Your body is a miraculous organism which has the capability to adapt to physiological changes that are put on it. This means that if you subject your body to an intense bout of resistance and cardiovascular training, your body will essentially "remember" the effects of this stimulus after a break in training. These effects include the pumping of blood (and oxygen) throughout your body to affect your metabolism during exercise. Training-induced effects include ameliorating your blood pressure, blood cholesterol and blood sugar levels as well as increasing your muscle fiber size and neuromuscular adaptations. All of these favorable physiological effects will dissipate to varying extents as a result of sedentary behavior. The longer the layoff the longer it will take your body to regain the loss in muscle mass and cardiorespiratory capacity. The good news is that your muscles (including your heart) have a "memory" of how it felt as a result of resistance training and cardiovascular exercise. Thus, no matter how long your layoff period, you can certainly regain some, if not all, of your muscle mass and cardiovascular (aerobic) capacity. The more fit you were prior to your layoff, the more gradual the decrement in muscle mass and aerobic capacity.

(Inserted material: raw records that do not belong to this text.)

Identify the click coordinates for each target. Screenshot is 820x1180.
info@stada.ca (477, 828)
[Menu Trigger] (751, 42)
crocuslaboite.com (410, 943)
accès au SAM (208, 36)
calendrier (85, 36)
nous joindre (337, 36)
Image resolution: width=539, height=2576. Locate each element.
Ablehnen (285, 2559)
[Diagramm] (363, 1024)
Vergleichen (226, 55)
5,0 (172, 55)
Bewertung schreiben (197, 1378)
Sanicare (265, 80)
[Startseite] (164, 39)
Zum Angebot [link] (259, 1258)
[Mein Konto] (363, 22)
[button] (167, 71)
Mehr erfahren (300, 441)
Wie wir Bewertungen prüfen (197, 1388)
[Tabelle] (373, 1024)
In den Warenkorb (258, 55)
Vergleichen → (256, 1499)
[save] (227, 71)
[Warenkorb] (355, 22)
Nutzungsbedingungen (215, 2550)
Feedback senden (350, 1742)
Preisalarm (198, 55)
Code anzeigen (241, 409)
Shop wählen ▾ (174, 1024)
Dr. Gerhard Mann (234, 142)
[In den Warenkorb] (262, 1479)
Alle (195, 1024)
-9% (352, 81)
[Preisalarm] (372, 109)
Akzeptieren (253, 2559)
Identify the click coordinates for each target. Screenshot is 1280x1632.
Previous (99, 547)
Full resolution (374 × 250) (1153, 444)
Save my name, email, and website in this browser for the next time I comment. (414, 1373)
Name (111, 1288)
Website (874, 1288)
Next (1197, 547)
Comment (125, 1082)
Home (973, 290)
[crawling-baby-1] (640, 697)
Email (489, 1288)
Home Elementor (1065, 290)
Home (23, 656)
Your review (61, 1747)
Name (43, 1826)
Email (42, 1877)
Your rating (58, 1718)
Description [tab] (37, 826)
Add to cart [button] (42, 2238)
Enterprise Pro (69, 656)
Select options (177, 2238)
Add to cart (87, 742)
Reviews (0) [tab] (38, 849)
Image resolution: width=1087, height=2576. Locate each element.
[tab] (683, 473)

To lessen the effects of detraining when going on a vacation or when you're more busy at work, try to get in at least some exercise. In other words, it's better to perform some exercise (i.e., workout at least once per week) than to not exercise at all for a period of time. When time is short, increase the intensity of your workouts by performing abbreviated weight training (i.e., 30 minutes) and high-intensity interval training (i.e., 1-minute sprints followed by 1-minute slow jogs for 10 minutes). If you injured one limb, you can still exercise the rest of your body to minimize the detraining effect.
BOTTOM LINE: In most cases, there is no reason to not continue exercising no matter the changes that may occur in your lifestyle or circumstance. The important thing is to continue working out and not stop altogether in order to stem the detraining effect on your body.
Brian Danley, CFT
"Motivation is what gets you started. Habit is what keeps you going."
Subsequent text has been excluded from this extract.